I have an air source heat pump with a 10mm cable which is good enough for ~22amps. I was thinking of using this same run of wire for an electric car charging point, using an either/or switch (i.e. only one unit could ever run at any one time). My idea would be for the charger to be available from ~10pm to 4am. However, this would mean getting out of bed to switch the heating and hot water back on at 4am. So, I am trying to find an either/or switch with a inbuilt timer to do the switching for me, or if there is a suitable digital switch which could handle the heavier current. I kind of feel such a device will exist, but finding one is not proving easy.


----------



## Wirenuting (Sep 12, 2010)

I would ask your electrician.


----------



## John Valdes (May 17, 2007)

Who's Allowed to Join ElectricianTalk.com


----------



## Rupert123 (7 mo ago)

John Valdes said:


> Who's Allowed to Join ElectricianTalk.com


Two unhelpful responses for a retired electrician


----------



## Almost Retired (Sep 14, 2021)

so if you are a retired electrician, just fill out your profile with the required info, this is a pro's only forum we get a lot of DIY requests and are cautious because the forum rules forbid us talking to them

so for your problem i would suggest a simple plug in timer, 24hr, controlling a NO/NC relay


----------



## backstay (Feb 3, 2011)

Rupert123 said:


> I have an air source heat pump with a 10mm cable which is good enough for ~22amps. I was thinking of using this same run of wire for an electric car charging point, using an either/or switch (i.e. only one unit could ever run at any one time). My idea would be for the charger to be available from ~10pm to 4am. However, this would mean getting out of bed to switch the heating and hot water back on at 4am. So, I am trying to find an either/or switch with a inbuilt timer to do the switching for me, or if there is a suitable digital switch which could handle the heavier current. I kind of feel such a device will exist, but finding one is not proving easy.

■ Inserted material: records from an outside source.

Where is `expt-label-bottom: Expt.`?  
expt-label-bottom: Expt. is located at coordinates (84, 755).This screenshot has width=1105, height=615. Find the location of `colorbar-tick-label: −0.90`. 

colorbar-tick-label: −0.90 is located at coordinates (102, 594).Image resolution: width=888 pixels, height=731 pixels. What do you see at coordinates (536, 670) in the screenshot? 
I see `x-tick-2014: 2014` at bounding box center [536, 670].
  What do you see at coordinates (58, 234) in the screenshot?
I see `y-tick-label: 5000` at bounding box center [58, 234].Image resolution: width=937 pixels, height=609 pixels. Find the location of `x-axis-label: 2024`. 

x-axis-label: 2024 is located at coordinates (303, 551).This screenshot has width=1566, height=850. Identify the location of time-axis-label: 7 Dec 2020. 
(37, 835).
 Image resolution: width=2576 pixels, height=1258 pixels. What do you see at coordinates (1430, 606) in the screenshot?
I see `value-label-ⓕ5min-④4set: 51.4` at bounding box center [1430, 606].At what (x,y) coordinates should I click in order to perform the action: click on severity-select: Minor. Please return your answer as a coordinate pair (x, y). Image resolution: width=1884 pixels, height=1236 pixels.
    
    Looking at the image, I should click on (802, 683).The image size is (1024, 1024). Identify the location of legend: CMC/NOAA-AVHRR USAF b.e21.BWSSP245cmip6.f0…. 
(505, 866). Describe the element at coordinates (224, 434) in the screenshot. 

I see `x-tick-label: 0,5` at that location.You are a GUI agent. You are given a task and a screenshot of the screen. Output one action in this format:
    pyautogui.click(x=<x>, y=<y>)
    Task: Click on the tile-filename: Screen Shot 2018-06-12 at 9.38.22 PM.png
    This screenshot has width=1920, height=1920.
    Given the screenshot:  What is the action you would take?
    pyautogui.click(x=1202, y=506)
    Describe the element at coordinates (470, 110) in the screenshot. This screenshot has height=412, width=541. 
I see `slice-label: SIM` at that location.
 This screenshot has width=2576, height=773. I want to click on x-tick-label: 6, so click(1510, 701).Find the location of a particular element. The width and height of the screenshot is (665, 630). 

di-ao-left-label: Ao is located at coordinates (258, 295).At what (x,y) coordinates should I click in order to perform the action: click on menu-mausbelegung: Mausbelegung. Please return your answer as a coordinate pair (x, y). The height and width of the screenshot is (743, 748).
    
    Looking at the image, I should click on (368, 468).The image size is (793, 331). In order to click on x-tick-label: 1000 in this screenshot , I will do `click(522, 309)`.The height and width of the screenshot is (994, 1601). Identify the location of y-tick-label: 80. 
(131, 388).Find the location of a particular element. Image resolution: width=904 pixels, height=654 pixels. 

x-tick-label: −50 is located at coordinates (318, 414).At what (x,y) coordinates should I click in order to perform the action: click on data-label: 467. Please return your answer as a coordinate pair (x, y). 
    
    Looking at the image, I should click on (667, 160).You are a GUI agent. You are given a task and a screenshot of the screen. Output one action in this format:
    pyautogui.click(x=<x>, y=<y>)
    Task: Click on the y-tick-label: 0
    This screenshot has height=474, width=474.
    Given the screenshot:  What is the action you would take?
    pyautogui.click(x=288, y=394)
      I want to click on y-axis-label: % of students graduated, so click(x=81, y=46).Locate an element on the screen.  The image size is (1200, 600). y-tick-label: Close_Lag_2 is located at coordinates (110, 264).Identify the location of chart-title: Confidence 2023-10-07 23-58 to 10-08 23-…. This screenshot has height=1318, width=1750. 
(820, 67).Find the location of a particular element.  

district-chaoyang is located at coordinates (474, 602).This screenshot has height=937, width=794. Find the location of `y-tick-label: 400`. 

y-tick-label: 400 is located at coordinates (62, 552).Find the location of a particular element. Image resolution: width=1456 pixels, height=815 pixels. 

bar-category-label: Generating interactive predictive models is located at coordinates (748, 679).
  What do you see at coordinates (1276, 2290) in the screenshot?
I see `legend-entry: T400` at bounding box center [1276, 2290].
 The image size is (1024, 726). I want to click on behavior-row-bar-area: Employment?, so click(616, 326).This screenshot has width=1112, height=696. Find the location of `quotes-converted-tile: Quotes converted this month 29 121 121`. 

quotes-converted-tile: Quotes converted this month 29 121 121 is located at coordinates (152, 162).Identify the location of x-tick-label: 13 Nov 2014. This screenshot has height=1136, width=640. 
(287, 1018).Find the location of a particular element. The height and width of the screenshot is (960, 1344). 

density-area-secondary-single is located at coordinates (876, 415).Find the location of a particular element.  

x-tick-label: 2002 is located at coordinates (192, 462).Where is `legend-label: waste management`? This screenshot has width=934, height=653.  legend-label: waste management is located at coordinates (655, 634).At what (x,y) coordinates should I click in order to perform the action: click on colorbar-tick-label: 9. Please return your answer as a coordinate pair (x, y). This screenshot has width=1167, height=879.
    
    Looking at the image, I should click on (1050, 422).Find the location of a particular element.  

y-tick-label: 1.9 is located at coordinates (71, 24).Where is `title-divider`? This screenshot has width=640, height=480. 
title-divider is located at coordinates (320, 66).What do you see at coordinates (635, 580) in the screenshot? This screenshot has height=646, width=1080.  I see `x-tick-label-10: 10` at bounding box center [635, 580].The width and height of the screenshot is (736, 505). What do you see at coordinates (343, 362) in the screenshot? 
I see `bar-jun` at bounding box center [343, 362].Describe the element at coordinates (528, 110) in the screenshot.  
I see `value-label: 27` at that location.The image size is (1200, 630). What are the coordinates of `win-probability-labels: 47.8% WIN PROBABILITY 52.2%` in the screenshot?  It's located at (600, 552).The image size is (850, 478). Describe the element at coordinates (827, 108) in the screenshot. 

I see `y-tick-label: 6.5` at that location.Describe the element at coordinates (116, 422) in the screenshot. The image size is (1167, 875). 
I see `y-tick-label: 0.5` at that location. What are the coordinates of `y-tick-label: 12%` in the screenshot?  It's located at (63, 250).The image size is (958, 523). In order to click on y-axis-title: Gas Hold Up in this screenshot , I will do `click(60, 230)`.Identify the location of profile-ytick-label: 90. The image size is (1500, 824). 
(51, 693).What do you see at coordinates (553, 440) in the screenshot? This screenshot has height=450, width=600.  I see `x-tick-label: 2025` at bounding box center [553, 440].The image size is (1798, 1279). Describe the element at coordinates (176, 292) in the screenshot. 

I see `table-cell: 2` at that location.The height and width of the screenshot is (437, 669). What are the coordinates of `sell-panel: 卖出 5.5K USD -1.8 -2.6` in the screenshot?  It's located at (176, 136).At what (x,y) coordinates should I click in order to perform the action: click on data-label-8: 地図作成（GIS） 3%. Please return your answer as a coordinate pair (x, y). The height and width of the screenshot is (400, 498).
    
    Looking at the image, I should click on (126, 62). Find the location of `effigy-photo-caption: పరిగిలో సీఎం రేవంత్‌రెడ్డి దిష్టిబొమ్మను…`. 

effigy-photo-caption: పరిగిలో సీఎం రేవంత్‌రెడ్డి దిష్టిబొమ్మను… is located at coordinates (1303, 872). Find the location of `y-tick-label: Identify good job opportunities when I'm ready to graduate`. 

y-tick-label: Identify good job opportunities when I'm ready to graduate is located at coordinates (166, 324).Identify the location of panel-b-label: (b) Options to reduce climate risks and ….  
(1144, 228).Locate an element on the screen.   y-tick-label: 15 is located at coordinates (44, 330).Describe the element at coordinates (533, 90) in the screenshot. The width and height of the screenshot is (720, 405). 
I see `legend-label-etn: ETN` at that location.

The mods need to move your tread to the UK forum. Anything would tell you would be North American based.


----------



## Almost Retired (Sep 14, 2021)

Almost Retired said:


> so if you are a retired electrician, just fill out your profile with the required info, this is a pro's only forum we get a lot of DIY requests and are cautious because the forum rules forbid us talking to them
> 
> so for your problem i would suggest a simple plug in timer, 24hr, controlling a NO/NC relay


even better ,, run an extension cord inside next to your bed and plug it in at night instead of the timer
but you still need the relay and maybe it could be at the breaker box


----------